The most significant inhibitor to parallel performance is the overhead of communicating data between compute nodes. In designing the parallel implementation of an application, it is useful to model the communication overhead.

The use of MPI_Scatter and MPI_Scatterv is encouraged. These routines are supposed to optimally and automatically make the choice of round-robin (point-to-point) vs. binary tree pattern for data distribution. Discussions of these routines can be found in the talks MPI Collective Communication I and MPI Collective Communication II.

Here is an example of modeling the communications cost of a scatter operation for N processors, with each message of size p.

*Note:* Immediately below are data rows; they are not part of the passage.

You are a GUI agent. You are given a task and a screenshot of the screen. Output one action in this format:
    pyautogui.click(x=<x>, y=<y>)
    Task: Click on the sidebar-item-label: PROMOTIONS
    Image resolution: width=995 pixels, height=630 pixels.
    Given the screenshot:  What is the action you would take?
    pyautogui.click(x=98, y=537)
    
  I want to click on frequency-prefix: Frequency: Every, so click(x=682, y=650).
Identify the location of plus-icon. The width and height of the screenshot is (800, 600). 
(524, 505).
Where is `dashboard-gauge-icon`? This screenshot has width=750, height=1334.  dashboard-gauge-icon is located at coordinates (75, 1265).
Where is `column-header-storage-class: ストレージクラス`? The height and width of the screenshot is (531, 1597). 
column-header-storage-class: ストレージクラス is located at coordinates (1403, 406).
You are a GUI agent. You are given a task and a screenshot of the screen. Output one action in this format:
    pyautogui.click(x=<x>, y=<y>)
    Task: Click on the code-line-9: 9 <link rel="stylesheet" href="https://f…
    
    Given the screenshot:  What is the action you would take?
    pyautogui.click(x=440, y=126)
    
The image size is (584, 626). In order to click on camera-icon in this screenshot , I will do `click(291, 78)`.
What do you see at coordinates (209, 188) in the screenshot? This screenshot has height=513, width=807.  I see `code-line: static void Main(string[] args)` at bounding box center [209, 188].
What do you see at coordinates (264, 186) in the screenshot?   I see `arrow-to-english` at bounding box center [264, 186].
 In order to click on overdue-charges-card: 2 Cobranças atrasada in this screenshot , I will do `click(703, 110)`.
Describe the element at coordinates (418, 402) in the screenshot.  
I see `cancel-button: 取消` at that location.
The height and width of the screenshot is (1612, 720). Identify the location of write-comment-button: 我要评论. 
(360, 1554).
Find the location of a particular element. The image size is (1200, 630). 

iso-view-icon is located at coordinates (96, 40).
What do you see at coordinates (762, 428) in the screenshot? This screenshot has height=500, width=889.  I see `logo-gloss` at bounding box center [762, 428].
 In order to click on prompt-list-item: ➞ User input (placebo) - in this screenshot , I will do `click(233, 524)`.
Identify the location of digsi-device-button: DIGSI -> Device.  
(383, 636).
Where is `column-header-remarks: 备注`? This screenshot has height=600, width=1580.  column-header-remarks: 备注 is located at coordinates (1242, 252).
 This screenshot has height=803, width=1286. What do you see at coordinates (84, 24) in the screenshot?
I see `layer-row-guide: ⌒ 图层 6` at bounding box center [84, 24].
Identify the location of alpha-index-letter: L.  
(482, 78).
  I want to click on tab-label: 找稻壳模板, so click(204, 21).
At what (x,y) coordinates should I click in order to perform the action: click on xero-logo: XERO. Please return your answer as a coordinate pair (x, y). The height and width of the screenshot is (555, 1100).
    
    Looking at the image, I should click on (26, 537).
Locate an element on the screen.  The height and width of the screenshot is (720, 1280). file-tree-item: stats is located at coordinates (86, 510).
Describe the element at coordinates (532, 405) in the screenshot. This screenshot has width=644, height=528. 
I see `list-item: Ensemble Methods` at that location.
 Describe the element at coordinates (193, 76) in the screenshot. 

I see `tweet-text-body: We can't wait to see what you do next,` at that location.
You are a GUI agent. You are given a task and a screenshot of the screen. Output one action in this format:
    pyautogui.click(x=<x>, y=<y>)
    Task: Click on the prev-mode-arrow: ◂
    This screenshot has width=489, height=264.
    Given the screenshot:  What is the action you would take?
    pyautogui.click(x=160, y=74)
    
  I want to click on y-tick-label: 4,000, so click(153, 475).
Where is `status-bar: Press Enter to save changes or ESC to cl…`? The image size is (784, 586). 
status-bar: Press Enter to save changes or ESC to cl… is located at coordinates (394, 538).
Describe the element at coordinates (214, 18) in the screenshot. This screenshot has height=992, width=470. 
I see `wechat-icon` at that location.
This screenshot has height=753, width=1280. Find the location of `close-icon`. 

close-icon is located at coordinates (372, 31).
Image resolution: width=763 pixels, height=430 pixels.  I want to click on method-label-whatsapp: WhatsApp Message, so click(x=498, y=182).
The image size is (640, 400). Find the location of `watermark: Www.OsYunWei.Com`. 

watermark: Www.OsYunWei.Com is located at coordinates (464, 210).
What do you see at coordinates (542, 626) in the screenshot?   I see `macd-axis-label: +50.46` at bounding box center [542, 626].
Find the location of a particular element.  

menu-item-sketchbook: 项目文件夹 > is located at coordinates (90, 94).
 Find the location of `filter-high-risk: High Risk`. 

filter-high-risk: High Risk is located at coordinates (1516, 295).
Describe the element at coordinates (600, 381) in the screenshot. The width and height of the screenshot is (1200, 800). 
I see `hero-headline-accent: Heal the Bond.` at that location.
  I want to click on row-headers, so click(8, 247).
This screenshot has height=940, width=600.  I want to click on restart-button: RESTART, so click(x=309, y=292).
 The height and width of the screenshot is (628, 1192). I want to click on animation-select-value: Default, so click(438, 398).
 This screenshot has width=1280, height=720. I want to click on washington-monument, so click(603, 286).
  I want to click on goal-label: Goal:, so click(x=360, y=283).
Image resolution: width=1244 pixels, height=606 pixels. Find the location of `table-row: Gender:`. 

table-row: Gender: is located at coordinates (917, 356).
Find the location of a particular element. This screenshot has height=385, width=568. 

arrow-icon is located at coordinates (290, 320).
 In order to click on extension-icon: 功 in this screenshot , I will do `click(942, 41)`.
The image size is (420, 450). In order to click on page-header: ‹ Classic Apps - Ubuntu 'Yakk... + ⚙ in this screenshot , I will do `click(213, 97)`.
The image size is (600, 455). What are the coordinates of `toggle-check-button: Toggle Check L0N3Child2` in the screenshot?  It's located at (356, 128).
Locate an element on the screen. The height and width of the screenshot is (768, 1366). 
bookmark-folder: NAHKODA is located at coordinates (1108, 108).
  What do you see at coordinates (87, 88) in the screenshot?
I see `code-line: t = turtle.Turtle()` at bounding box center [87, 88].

Pictorially, the scatter operation is:

 

There are two natural ways of implementing a scatter operation:

• A round-robin, point-to-point (PTP) send where the root node sends each other node its data

• A binary tree (BT) implementation (shown below)

 

A simplified model of data communications costs for the round-robin method is:

The root node must send one message to each of N-1 other nodes. Because the messages must be sent one after another, each message incurs a new latency penalty of LATENCY microseconds. Thus the total latency cost is

     (N-1)*LATENCY microseconds   

The data volume for N-1 messages is (N-1)*p bytes. Assuming a bandwidth of BANDWIDTH MB/sec (or BANDWIDTH Bytes/microsecond), the bandwidth penalty is

 (N-1)*p Bytes x 1 microsecond/BANDWIDTH Bytes =
 (N-1)*p/BANDWIDTH microseconds

The corresponding model for the binary tree implementation is:

The messages at each level of the tree are occurring at the same time, so the latency cost is directly related to the number of levels in the tree of N nodes. The number of levels is log2 (read: "log-base-2") N plus 1, and messages are sent by all but the last (bottom) level. Thus the total latency is

 # levels * latency/level = log2(N)*LATENCY microseconds

This method causes more data to be transferred, but the messages at each stage can be sent in parallel. Since the SP switch has minimal contention between parallel messages, the bandwidth penalty is still

       (N-1)*p/BANDWIDTH microseconds

You may wonder how the (N-1) was derived. Referring to the diagram above, you see that at stage 1, the root node transmits N/2 messages and keeps the other half. At stage 2, each of two nodes transmit 1/4 of the data and hold on to the other 1/4, but since this is done in parallel, the bandwidth penalty is as though only N/4 messages were sent. At the last stage, each sending node sends out exactly 1 message. Using a very well-known series expression, the bandwidth penalty is:

[N/2+N/4+...+1] * p Bytes * 1 microsecond/BANDWIDTH Bytes =
	
                  1 microsecond
(N-1) * p Bytes * ----------------
                  BANDWIDTH Bytes

Important Note!: This is an incomplete model of data communications and should be viewed as a rough guide. If communications costs will be a significant factor, timing runs should be made with prototype codes to verify results.